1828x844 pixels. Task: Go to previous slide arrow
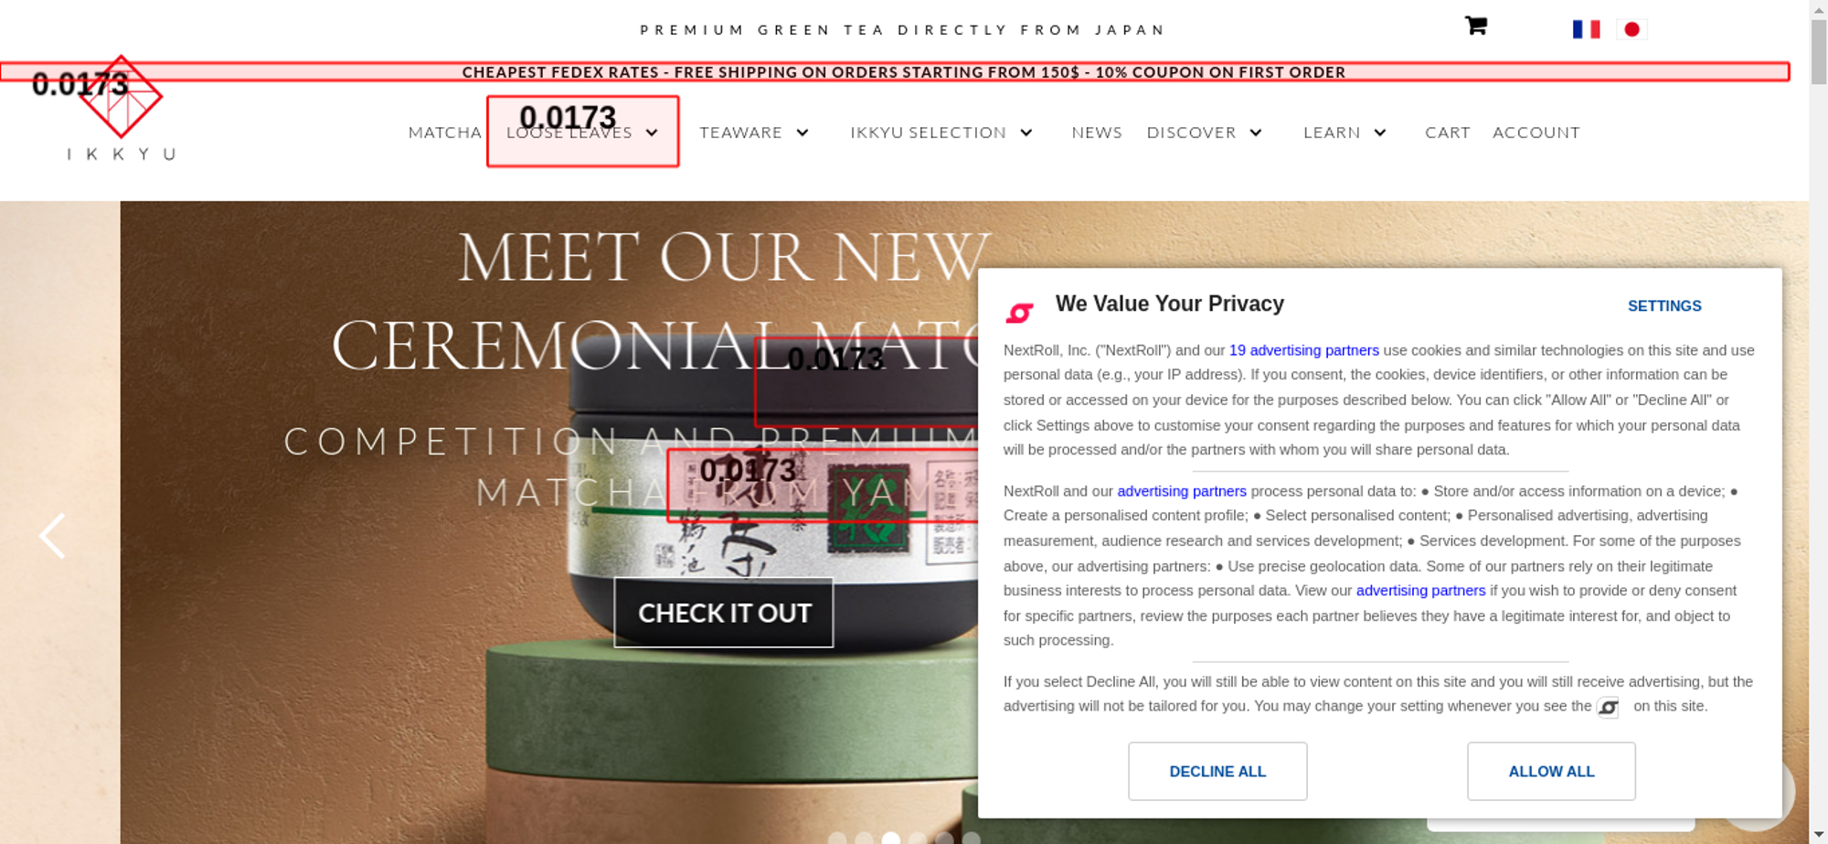52,536
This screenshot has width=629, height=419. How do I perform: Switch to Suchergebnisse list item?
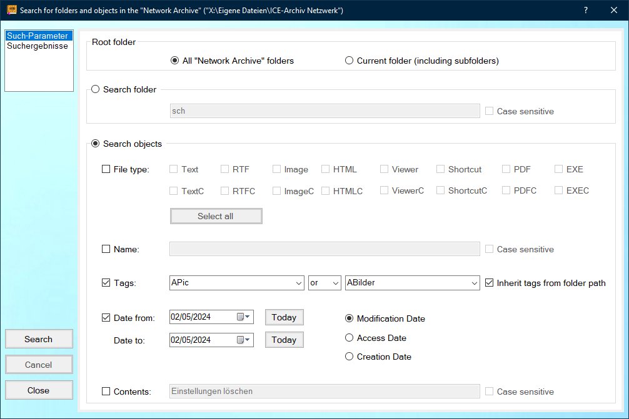tap(37, 46)
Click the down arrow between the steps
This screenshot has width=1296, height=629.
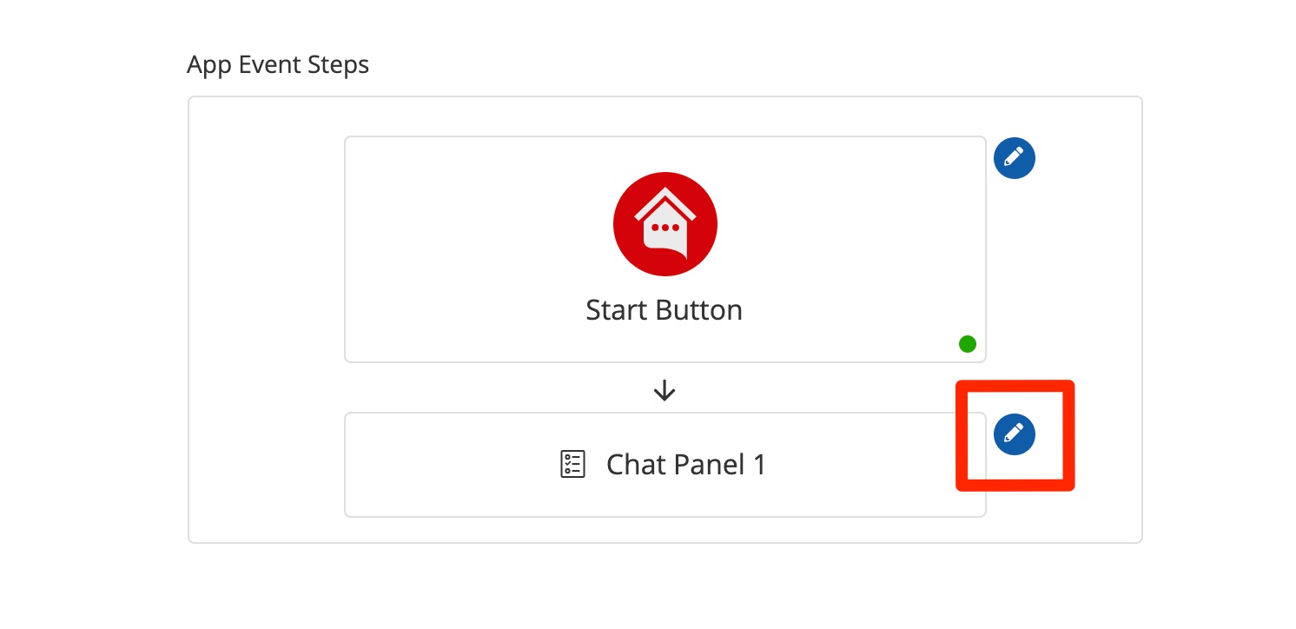[x=665, y=390]
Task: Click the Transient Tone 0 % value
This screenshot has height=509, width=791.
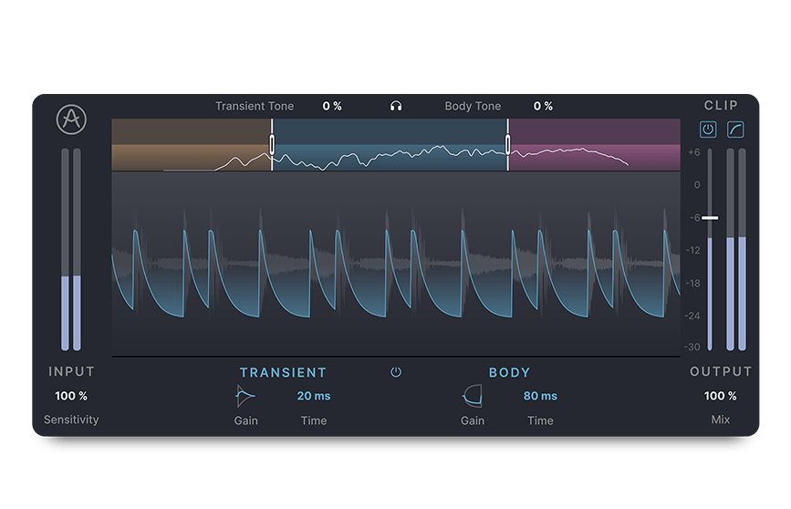Action: tap(332, 106)
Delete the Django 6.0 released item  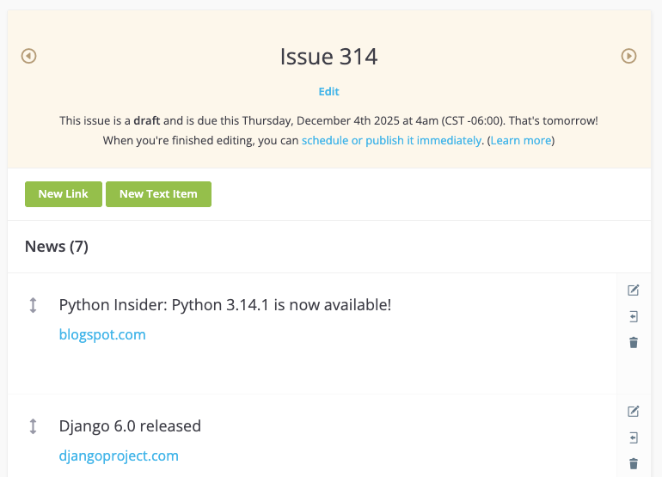point(634,463)
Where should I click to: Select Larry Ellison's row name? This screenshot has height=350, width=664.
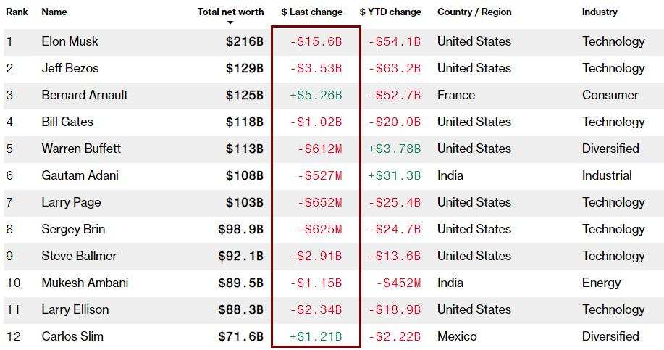coord(75,309)
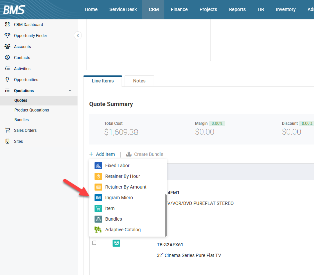Image resolution: width=314 pixels, height=275 pixels.
Task: Check the TB-32AFX61 line item checkbox
Action: click(94, 243)
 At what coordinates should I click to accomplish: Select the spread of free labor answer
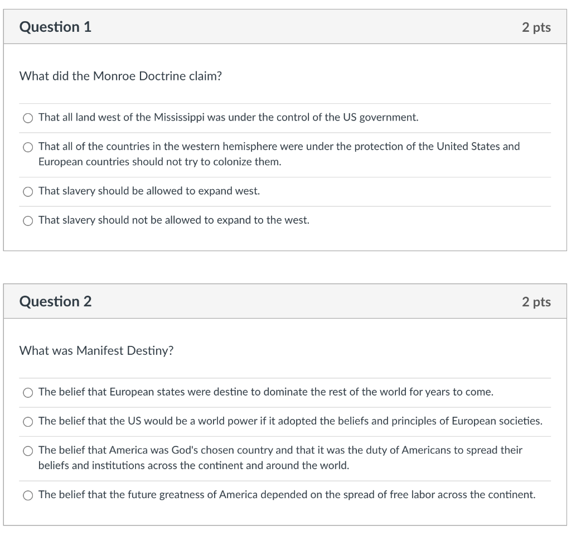point(28,495)
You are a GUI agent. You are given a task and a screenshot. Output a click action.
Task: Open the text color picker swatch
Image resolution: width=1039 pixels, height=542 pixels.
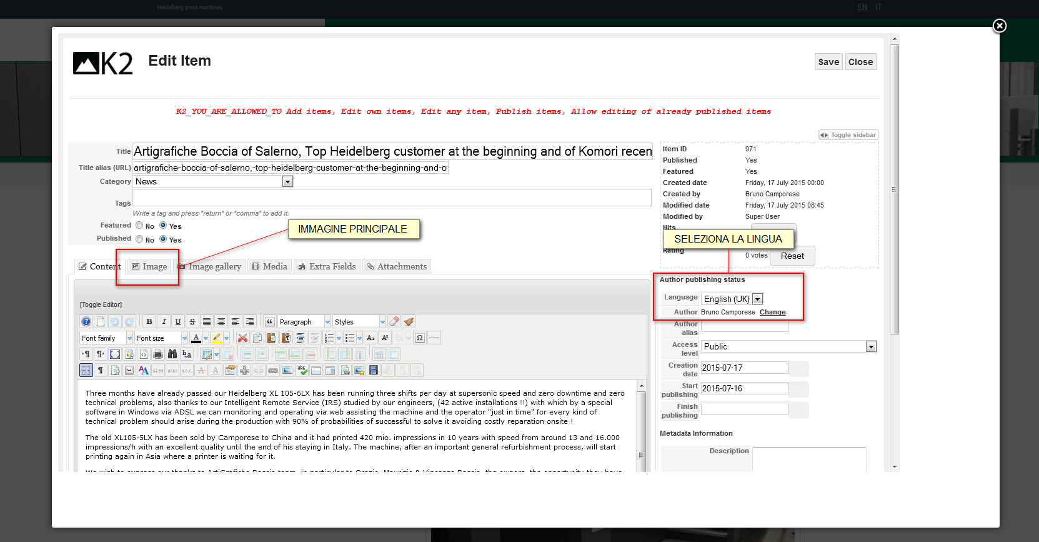196,338
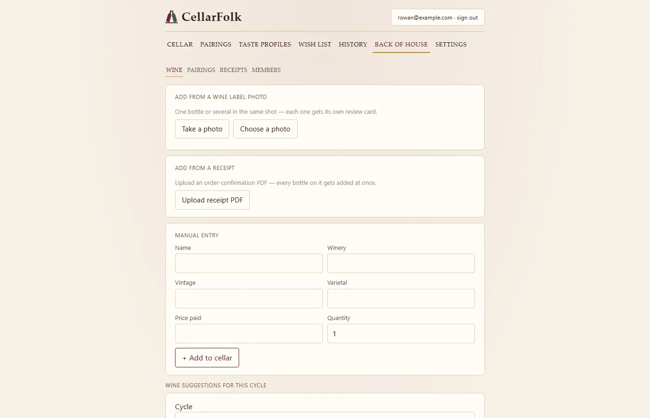Open the Cycle dropdown

(325, 415)
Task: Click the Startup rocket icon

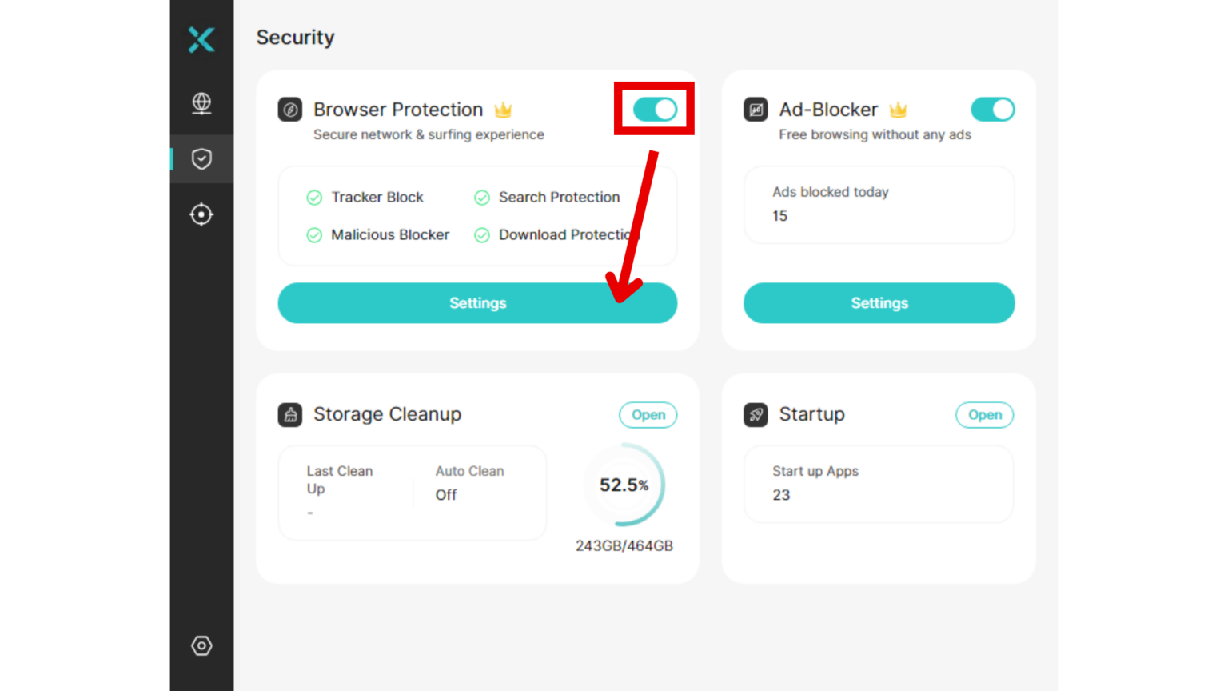Action: 756,414
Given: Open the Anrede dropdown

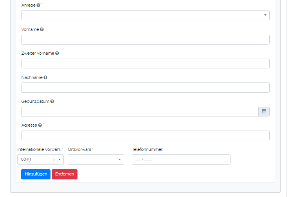Looking at the screenshot, I should pyautogui.click(x=145, y=15).
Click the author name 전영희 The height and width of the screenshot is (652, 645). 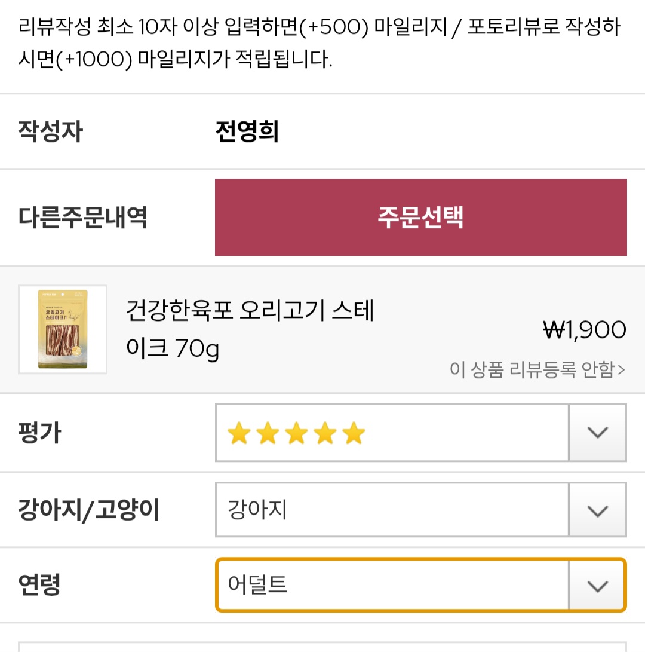pyautogui.click(x=247, y=131)
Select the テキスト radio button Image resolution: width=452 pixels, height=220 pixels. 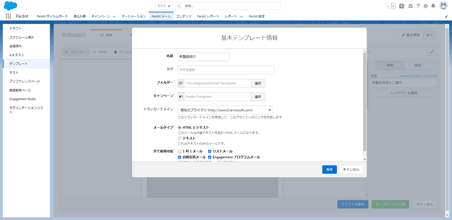(180, 138)
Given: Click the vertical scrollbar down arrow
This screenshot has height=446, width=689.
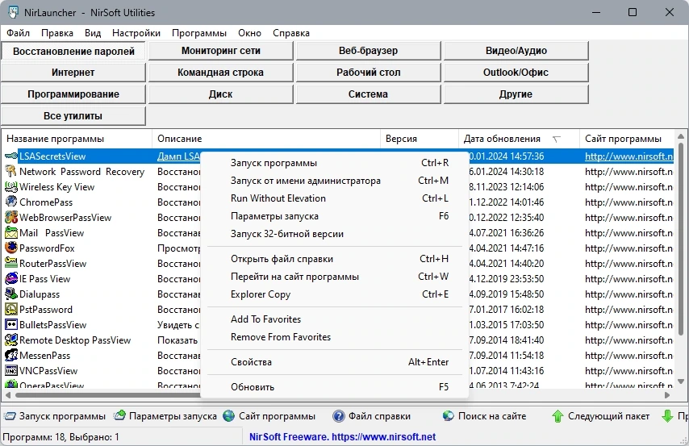Looking at the screenshot, I should 681,381.
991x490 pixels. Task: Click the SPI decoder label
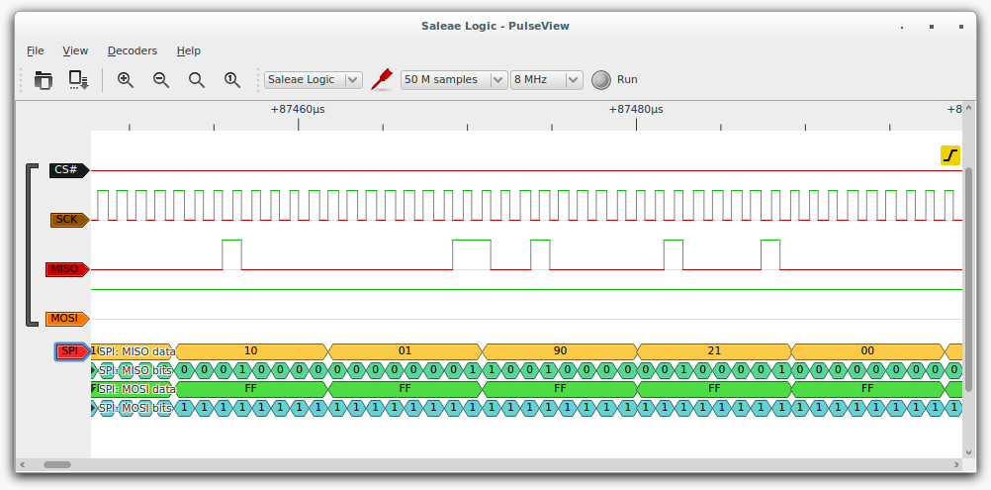(70, 351)
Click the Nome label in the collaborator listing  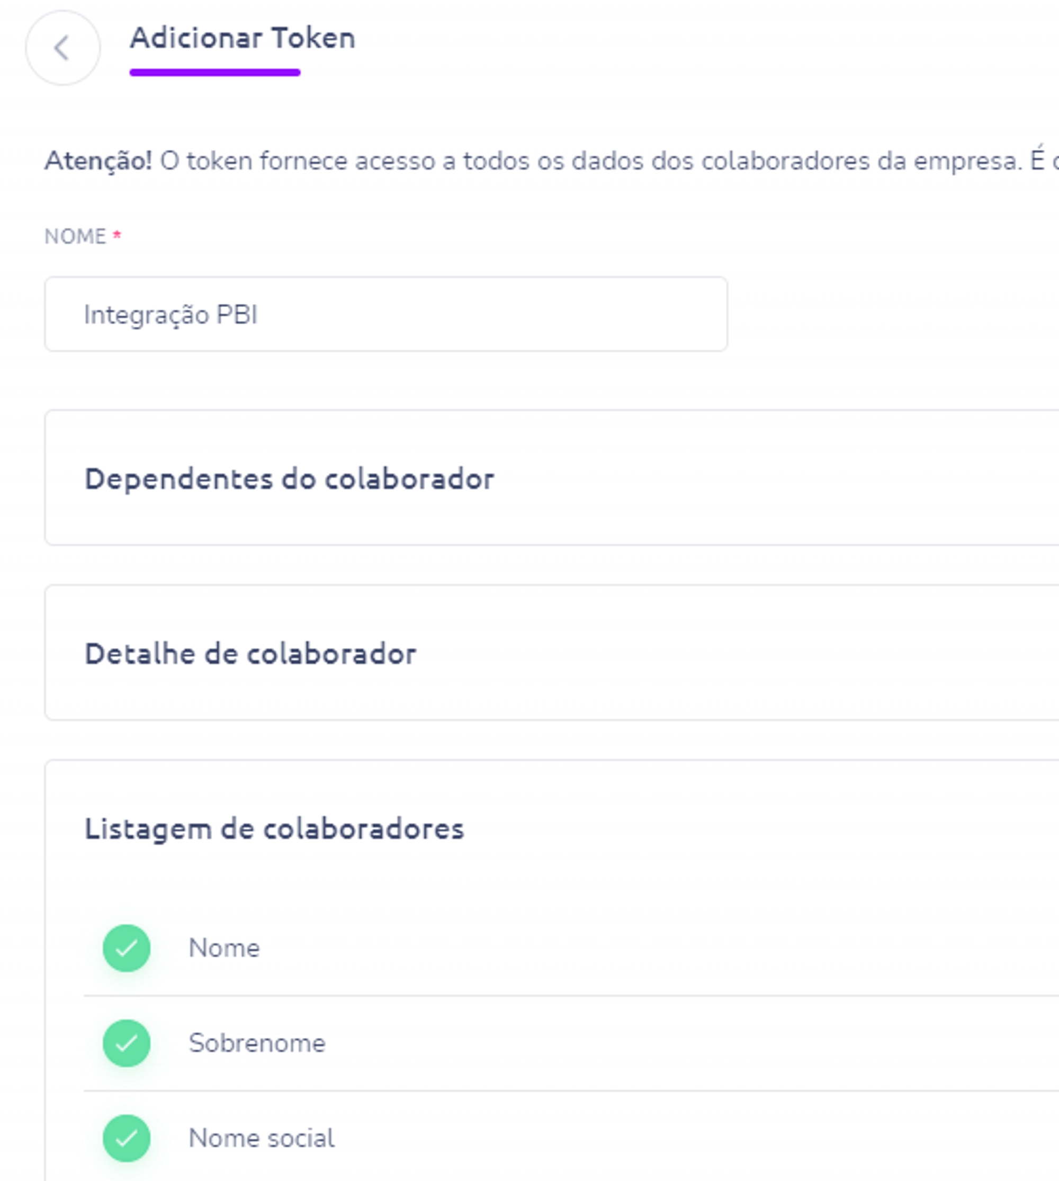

+ + +

Task requirements: Hand back the exact lines from the start of the entries to the line with "Click the down arrow between the steps", both ends kept and pictures left out.

Output for this task:
1828x844 pixels. Task: Go to previous slide arrow
52,536
This screenshot has width=629, height=419. How do I perform: Switch to Suchergebnisse list item?
tap(37, 46)
Click the down arrow between the steps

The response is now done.